Le 10 Décembre 1989, il est élu comme porte parole des CDF. Arrêté pour la deuxième fois le 18 Décembre 1991, il sera à nouveau victime de tortures, et après un procès inique, condamné à 9 ans de prison et privé de ses droits civils par un tribunal d'urgence avec cinq autres membres des CDF.  Emprisonné à la prison de Sednaya, sa santé s’est gravement dégradée mais il ne sera gracié qu’en mai 1998, et libéré le 3 juillet 1998. .Après sa libération, il continue ses protestations, en vue d’obtenir la levée de l’état d’urgence maintenu en Syrie depuis 1963. Il subit un harcèlement incessant destiné à éloigner sa clientèle et qui veut empécher la poursuite de son activité d’avocat.

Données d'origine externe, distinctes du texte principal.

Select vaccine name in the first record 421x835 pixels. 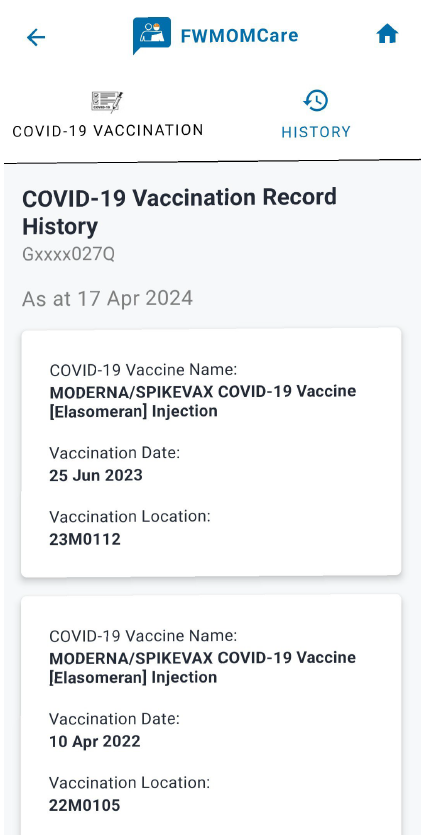tap(203, 401)
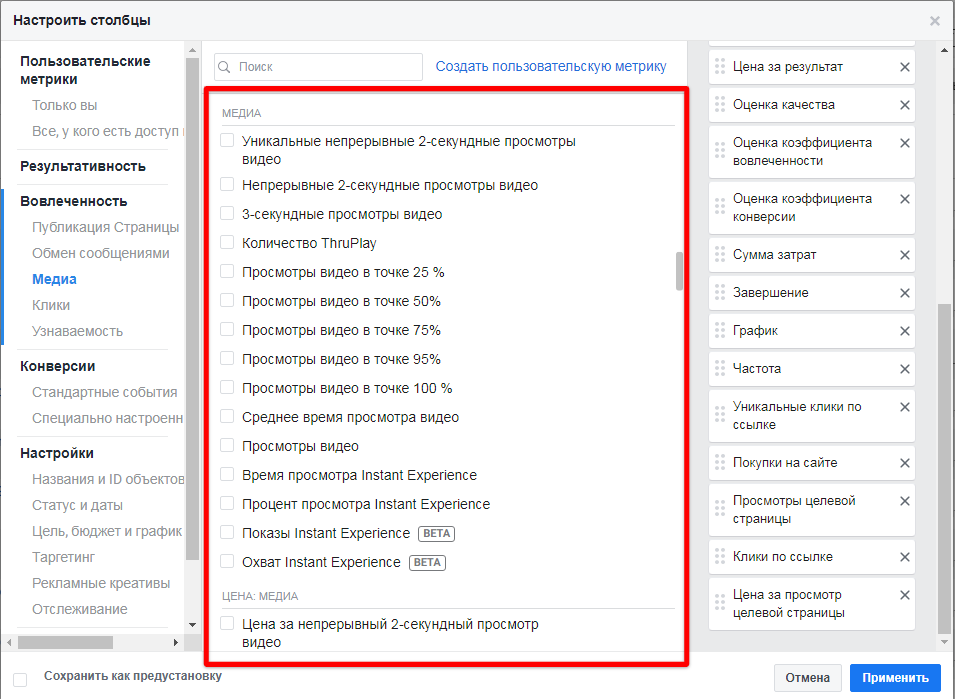
Task: Enable "Количество ThruPlay" checkbox
Action: pos(227,243)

Le 27 août 2003, il a été convoqué par le service de la sécurité militaire à Damas. Il lui a été signifié que toute activité des CDF était interdite jusqu’à nouvel ordre. Au cours de l'entretien, il a en outre été insulté et menacé par les officiers présents. Les CDF avaient peu de temps auparavant réitéré leur demande aux autorités, de permettre le retour des exilés Syriens dans leur pays.

A la suite d’une pétition intitulé « La fin de l’état d’urgence en Syrie » (publiée sur Internet fin janvier 2004), Aktham Naisse a été convoqué, le 11 février 2004, au centre des services militaires secrets, division « al-Mintaqa » à Damas, où il a été détenu et interrogé par deux officiers des services secrets jusqu’à après minuit. Selon les officiers , le nombre des signataires, qui dépasse 3500, démontrait que les CDF avaient des contacts internationaux illégaux. Leurs accusations étaient bâtires sur des conversations interceptées sur la ligne téléphonique d’Aktham Naisse, mise sous surveillance par les autorités Syriennes.

Pendant la détention, les officiers harcelé et menacé de l’empêcher de quitter la Syrie alors qu’il devait partir deux jours plus tard, et s’il parait, de lui interdire d’y rentrer. Ils ont même insinué que d’autres choses ou accidents « pourraient arriver ». Il a été relâché dans l’après midi du 12 février.

Le 8 Mars 2004, - date anniversaire de la prise du pouvoir par le parti Baas- Akhtam Naisse, après avoir résisté aux manœuvres d’intimidation et pressions des autorités, prenait la tête d’une manifestation pacifique organisée par les CDF devant le Parlement - première manifestation de ce type en Syrie depuis quarante ans - contre l’état d’urgence et pour l’instauration d’un état de droit. La manifestation fut brutalement dispersée par la police et Akhtam Naisse et nombre de manifestants arrêtés puis libérés le soir.